'Reclaiming Cunt', an episode from the Vagina Monologues, performed at the University of Rhode Island Brian Sit

Sometimes no other word will do. No word rivals its clipped impact, condenses so much violence into so little space. The cataclysmic diminishment of 'fuck' in the past two or three decades has been a disaster for obscenity. Cunt: what would we do without it?

Until recently, I believed this to be an uncontroversial position, if unlikely to be articulated in quite this way. When it slipped out at dinner in the company of a friend’s parents, I felt sheepish only in the way you’d feel sheepish swearing before the elderly – in recognition of an expletive carelessly aired. But the other night I used ‘cunt’ in what I took to be the safety of a friend’s room and provoked a rather lengthy debate. The claim was this: ‘cunt’ objectifies and dehumanises women, reduces them to mere body parts. It is degrading and offensive regardless of its object; to use it quite casually, as I do, is to be complicit in the oppression of women.
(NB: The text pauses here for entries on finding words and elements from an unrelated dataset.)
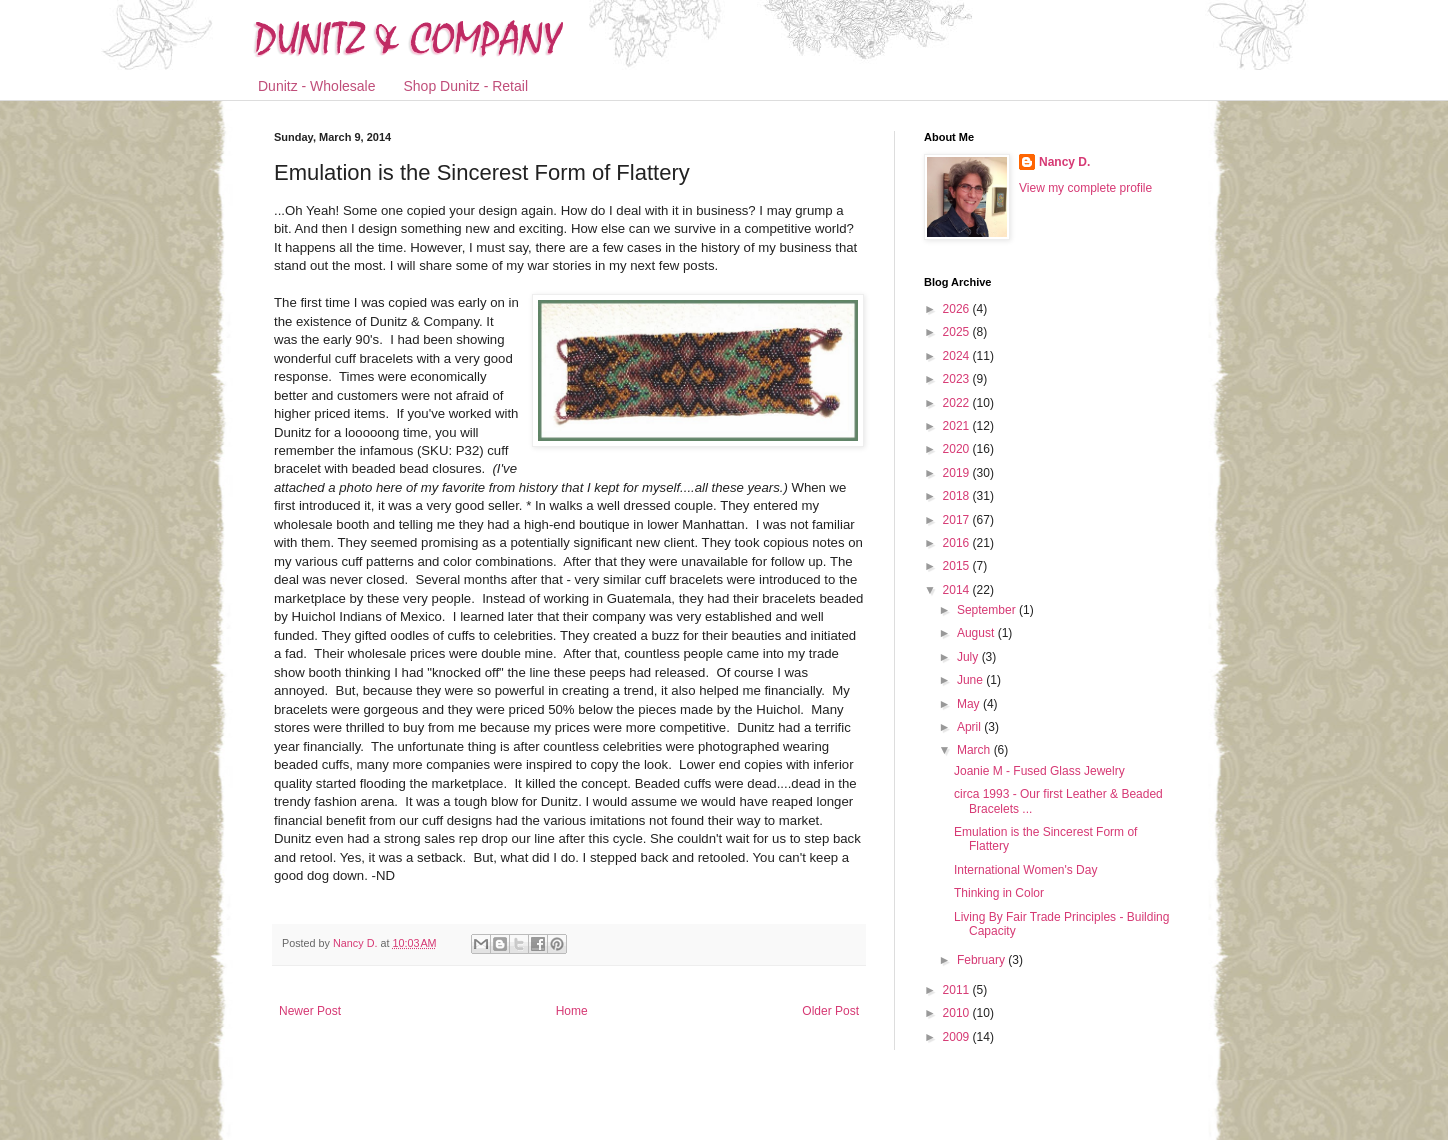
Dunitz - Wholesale (317, 86)
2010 (958, 1013)
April (970, 727)
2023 (958, 379)
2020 (958, 449)
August (977, 633)
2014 (958, 590)
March (975, 750)
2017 (958, 520)
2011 (958, 990)
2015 (958, 566)
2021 (958, 426)
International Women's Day (1025, 870)
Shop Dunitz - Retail (466, 86)
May (970, 704)
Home (572, 1011)
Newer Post (310, 1011)
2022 (958, 403)
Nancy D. (1064, 162)
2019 (958, 473)
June (971, 680)
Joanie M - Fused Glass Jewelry (1039, 771)
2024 (958, 356)
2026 (958, 309)
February (982, 960)
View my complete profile (1085, 188)
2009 (958, 1037)
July (969, 657)
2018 (958, 496)
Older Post (830, 1011)
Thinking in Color (999, 893)
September (988, 610)
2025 (958, 332)
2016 (958, 543)
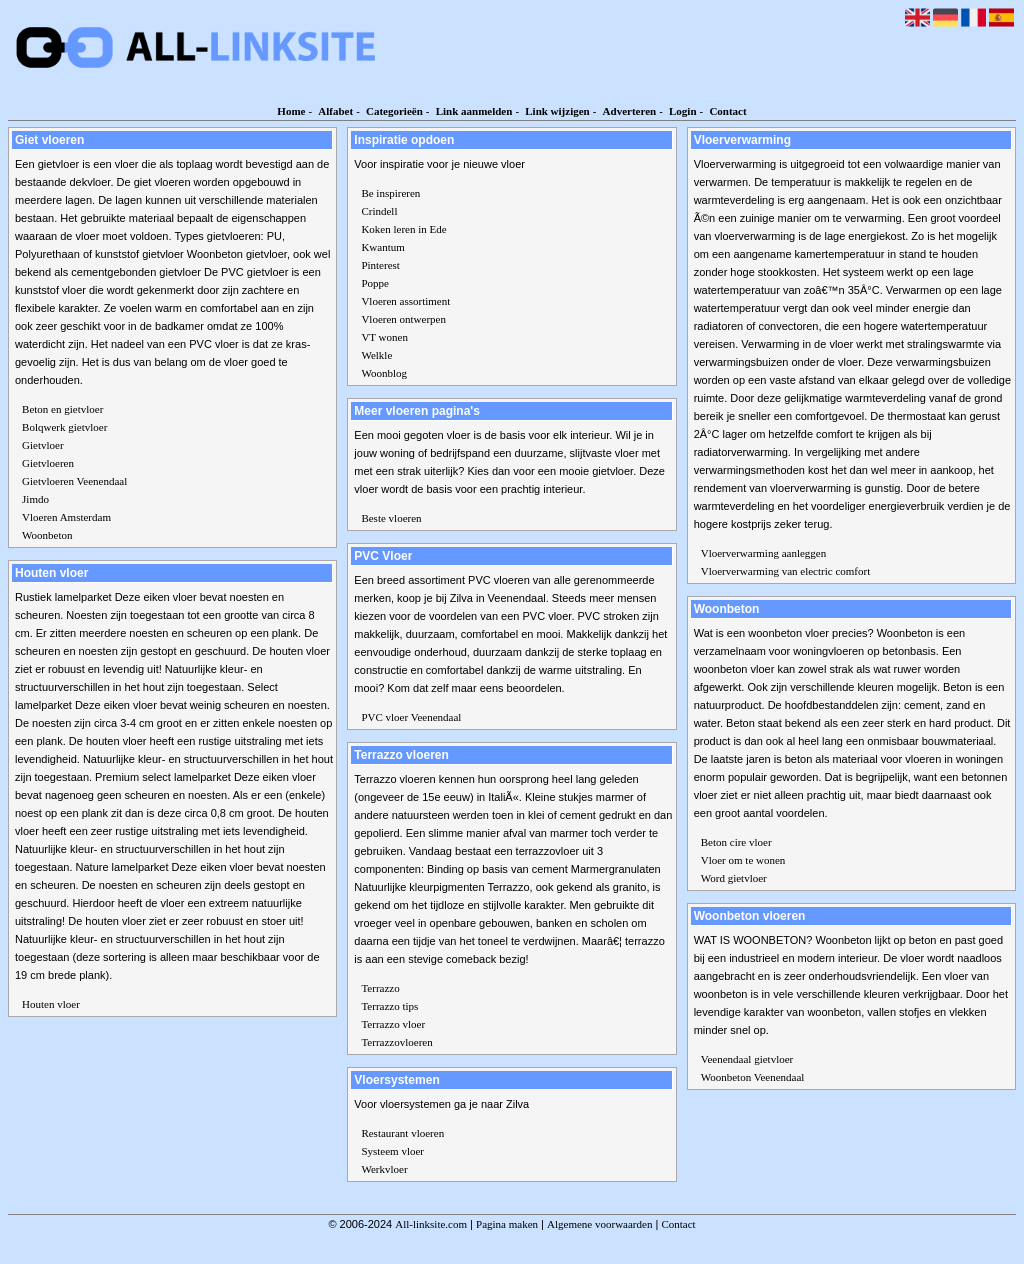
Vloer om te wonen (743, 860)
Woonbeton (47, 535)
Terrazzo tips (389, 1006)
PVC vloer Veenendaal (411, 717)
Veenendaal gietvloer (747, 1059)
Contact (727, 111)
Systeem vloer (392, 1151)
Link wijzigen (557, 111)
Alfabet (335, 111)
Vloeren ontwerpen (403, 319)
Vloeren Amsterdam (66, 517)
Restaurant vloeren (402, 1133)
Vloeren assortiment (405, 301)
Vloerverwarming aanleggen (764, 553)
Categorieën (394, 111)
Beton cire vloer (736, 842)
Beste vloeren (391, 518)
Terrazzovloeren (396, 1042)
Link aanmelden (474, 111)
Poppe (375, 283)
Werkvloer (384, 1169)
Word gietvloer (734, 878)
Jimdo (35, 499)
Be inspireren (390, 193)
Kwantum (382, 247)
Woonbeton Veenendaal (753, 1077)
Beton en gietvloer (62, 409)
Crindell (379, 211)
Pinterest (380, 265)
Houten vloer (51, 1004)
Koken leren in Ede (403, 229)
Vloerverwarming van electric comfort (786, 571)
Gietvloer (43, 445)
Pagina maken (507, 1224)
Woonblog (384, 373)
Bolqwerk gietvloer (64, 427)
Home (291, 111)
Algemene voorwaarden (599, 1224)
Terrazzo (380, 988)
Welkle (376, 355)
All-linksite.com (431, 1224)
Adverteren (630, 111)
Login (683, 111)
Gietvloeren (48, 463)
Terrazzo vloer (393, 1024)
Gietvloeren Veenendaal (74, 481)
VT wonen (384, 337)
I rejected this claim. It’s true that ‘cunt’ was originally an insult applied only to women: the OED’s 2. a. definition is ‘A woman as a source of sexual gratification; a promiscuous woman; a slut. Also as a general term of abuse for a woman.’ But it has become a generic, gender-neutral insult, I argued, degrading to women only insofar as ‘dick’ or ‘prick’ are degrading to men. This might be phrased as the problem of linguistic compartmentalisation. A certain sort of argument seems to proceed from the assumption that the senses of a word invariably contaminate each other – that ‘cunt’ as a generic insult cannot shake its older, sexist meaning. I think homophony compellingly suggests that this is untrue. ‘Rose’ refers both to a flower and an action, but we don’t claim that roses are tinged with a suggestion of movement upwards, or that the preterite of ‘rise’ connotes eternal love. In fact we’re excellent at placing identical words into separate mental compartments: our languages depend on it.

‘Gay’ is problematic as a counter-example because homosexuality is implicit in the derogatory use of ‘gay’ – unlike for instance its older meaning of ‘carefree’ or ‘light-hearted’, which it more or less ousts. The direct link between societal rejection of homosexuality and derisive uses of the term drives what Pinker calls the ‘euphemism treadmill’, as with descriptors of mental impairment: the initially euphemistic ‘idiot’ and ‘moron’ are replaced by ‘retard’ and later ‘mentally disabled’, each in turn becoming a term of abuse. In the case of ‘cunt’ such a transition is far more difficult to identify, partly because there’s no widespread cultural connotation attached to female genitalia. Four-letter words seem naturally to derive from the sexual and the scatological. And if the suggestion that this reflects society’s view of sexuality – is fucking always bad? – is dubious, the claim that it shapes it is even more so.

I stand by this argument, in its essentials. But to claim a word is intrinsically unobjectionable is to make the same mistake, in inverse, as to label it intrinsically offensive. It’s no use telling the wounded to feel no pain. And you can no more believe that intention is the sole determinant of meaning than that reception is: either would make communication impossible. A better definition would cite words’ consensus meanings within particular social groups. This allows us to point to the re-appropriation of ‘queer’ and ‘gay’ since the 1970s, the spanner in Pinker’s treadmill. It also forces us to recognise that communities can understand words in different ways. At their broadest these communities are nations: while shortened versions of the OED define ‘cunt’ (today) as gender-neutral, the American Merriam-Webster has ‘an offensive way to refer to a woman’ and Australia’s Macquairie Dictionary ‘a despicable man’. My initial argument was ignorant of this geographic variation. And attempts to reclaim ‘cunt’, including an episode in Eve Ensler’s Vagina Monologues or Dodie Bellamy’s invention of the creative process of ‘cunting’, may birth specific communities which recognise particular alternate meanings of the word. In this view branches of feminism which take ‘cunt’ to be inherently offensive are not so much identifying its meaning as creating it.

There are two ways to account for language: prescriptively (only John and I can go), or descriptively (me and John seem to be going all the time). But the distinction is made precarious by the fact that prescriptive definitions, like the declaration that ‘cunt’ is sexist, themselves shape our understanding and use of language. In my attempt to achieve a descriptive definition of ‘cunt’, I realised, I’d unwittingly arrived at a prescriptive one. It may be that, in a zone so highly charged, attempts at linguistic intervention are simply imprudent. But I’m also convinced that the blanket censorship of ‘cunt’ is doomed to failure, that not saying a word will only increase its power. Strange as it may sound, even radical feminists may be better off arguing that ‘cunt’ says nothing about female sexuality at all – and using the word freely. Tentatively, I reiterate my initial premise: ‘cunt’ is the best swear-word we’ve got.